**What you have to do:** Render the rows below as a numbered list, leaving out any blank lines and the pictures.
--- start of Data section ---
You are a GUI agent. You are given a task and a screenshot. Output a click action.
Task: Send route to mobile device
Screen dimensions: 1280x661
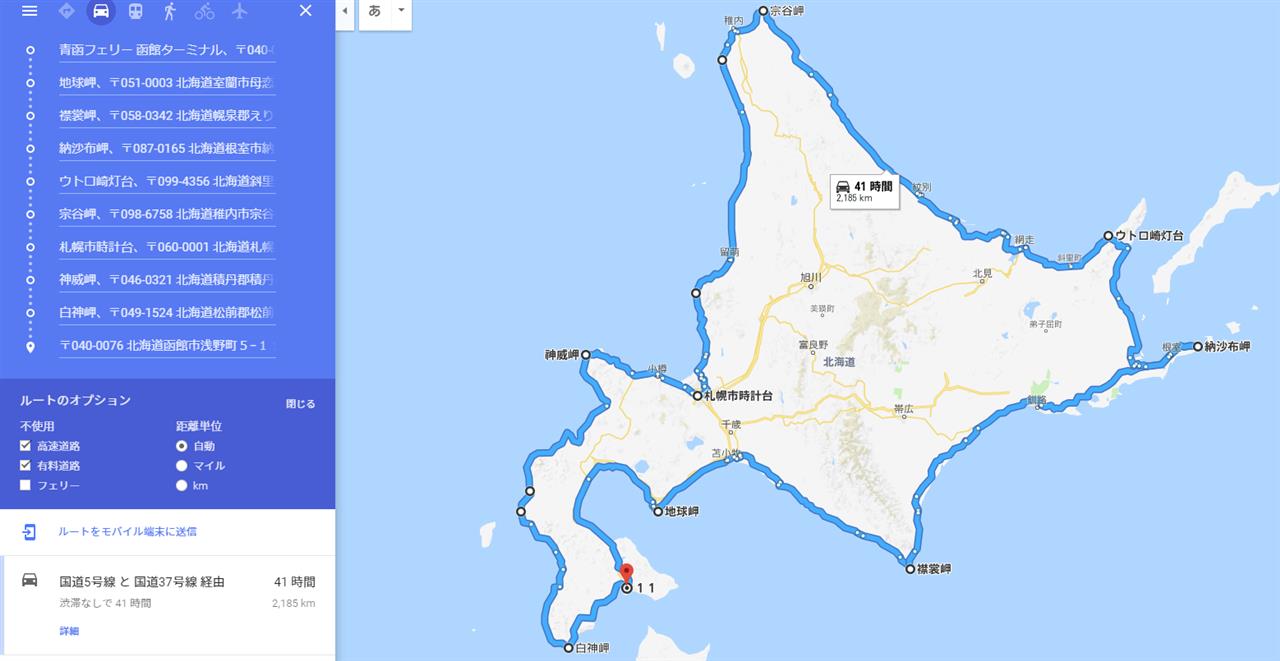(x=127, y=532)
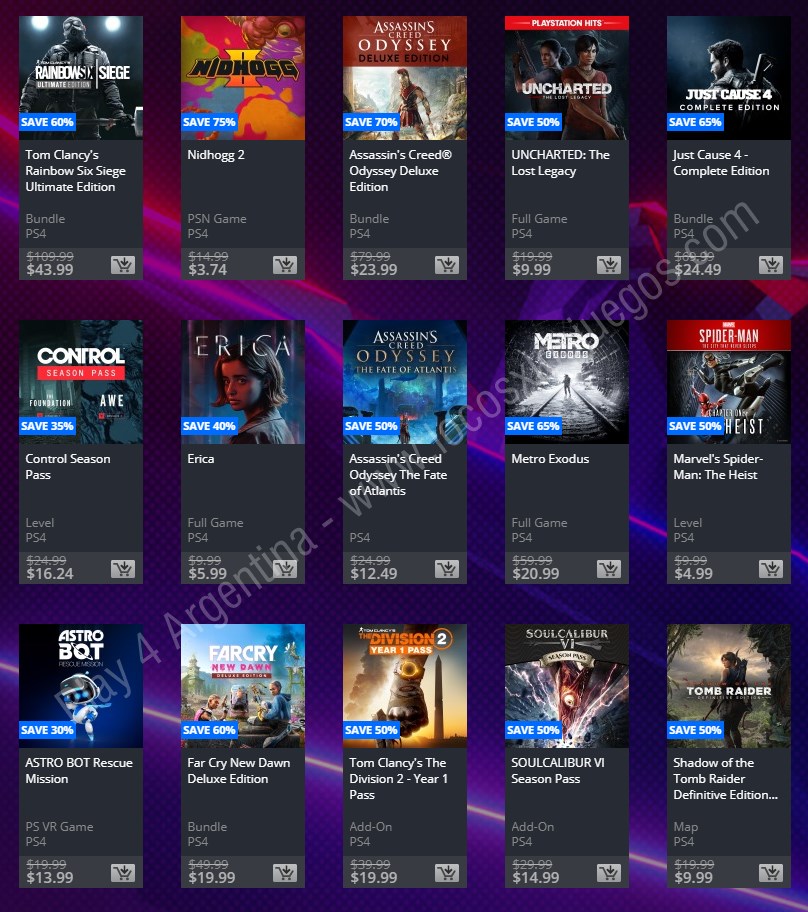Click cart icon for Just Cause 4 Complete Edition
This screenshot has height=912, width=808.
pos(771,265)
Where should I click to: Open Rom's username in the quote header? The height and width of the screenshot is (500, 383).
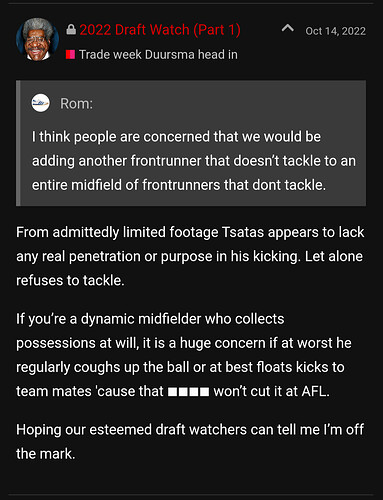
--- end of Data section ---
**Result for this exercise:**
1. You are a GUI agent. You are given a task and a screenshot. Output a click action.
2. Task: Send route to mobile device
3. Screen dimensions: 1280x661
4. (x=127, y=532)
5. Click cart icon for Just Cause 4 Complete Edition
6. This screenshot has height=912, width=808.
7. pos(771,265)
8. Where should I click to: Open Rom's username in the quote header? The height and width of the screenshot is (500, 383).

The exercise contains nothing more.